→ Work request A: From the Work Smart campaign text, copy the passage from "As part of our" up to and including "the labour market.".
→ Work request B: In the Work Smart campaign text, list every item in the bullet list that follows "This resulted in the employment of:".

→ Given text:
····················

Work Smart Employability Campaign

 To help reduce the high unemployment, Heron Bros piloted their Work Smart Employability Campaign on the Innovation Factory. This pioneering campaign seeks to support those who are most removed from the labour market into training and/or employment.

As part of our Work Smart Campaign, Heron Bros engaged with 1300 NEETS (Not in Education, Employment or Training), LTU (Long Term Unemployed) and new entrants and employment professionals, throughout the project term on the Innovation Factory alone.

The company invested 800 resource hours (approx. £14,000 in wages) and £300 of direct and benefit-in-kind financial support to contribute to the employment of those furthest removed from the labour market.

This resulted in the employment of:

  • 4 LTU or economically inactive job seekers
  • 14 new local opportunities within 10 miles of the construction site
  • 22 new opportunities
  • 20 apprentices
  • 2 industrial placements
  • 4 Training for Success candidates
  • 2 graduates
  • 2 on site work buddies/mentors

How do you feel the Scheme is improving the image of construction?

····················

→ Provided material:
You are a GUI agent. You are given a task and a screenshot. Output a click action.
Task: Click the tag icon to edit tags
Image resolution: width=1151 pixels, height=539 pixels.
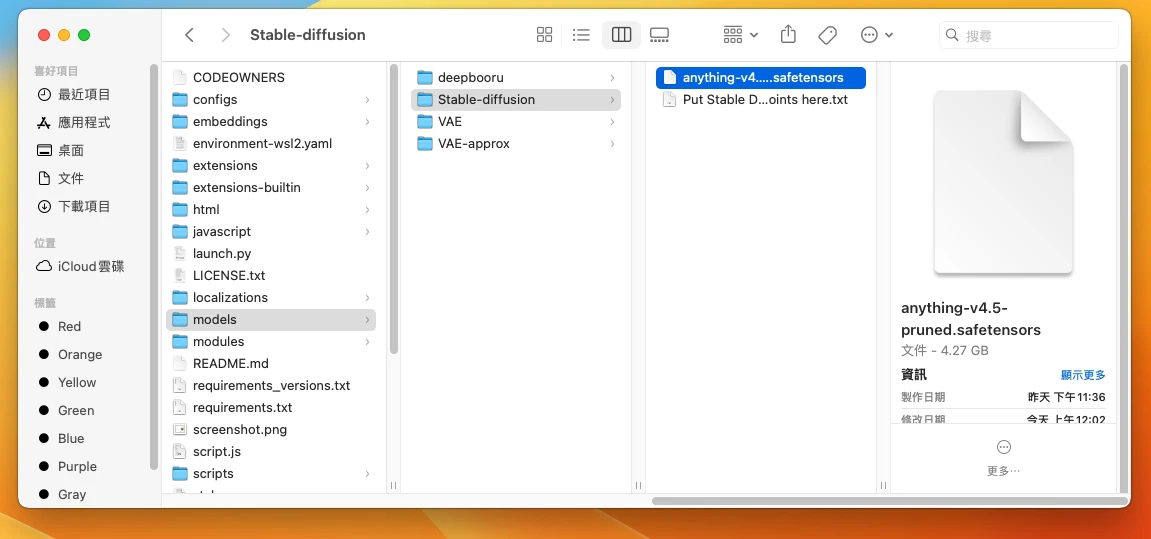tap(827, 35)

····················

→ Answer A:
As part of our Work Smart Campaign, Heron Bros engaged with 1300 NEETS (Not in Education, Employment or Training), LTU (Long Term Unemployed) and new entrants and employment professionals, throughout the project term on the Innovation Factory alone.

The company invested 800 resource hours (approx. £14,000 in wages) and £300 of direct and benefit-in-kind financial support to contribute to the employment of those furthest removed from the labour market.

→ Answer B:
- 4 LTU or economically inactive job seekers
- 14 new local opportunities within 10 miles of the construction site
- 22 new opportunities
- 20 apprentices
- 2 industrial placements
- 4 Training for Success candidates
- 2 graduates
- 2 on site work buddies/mentors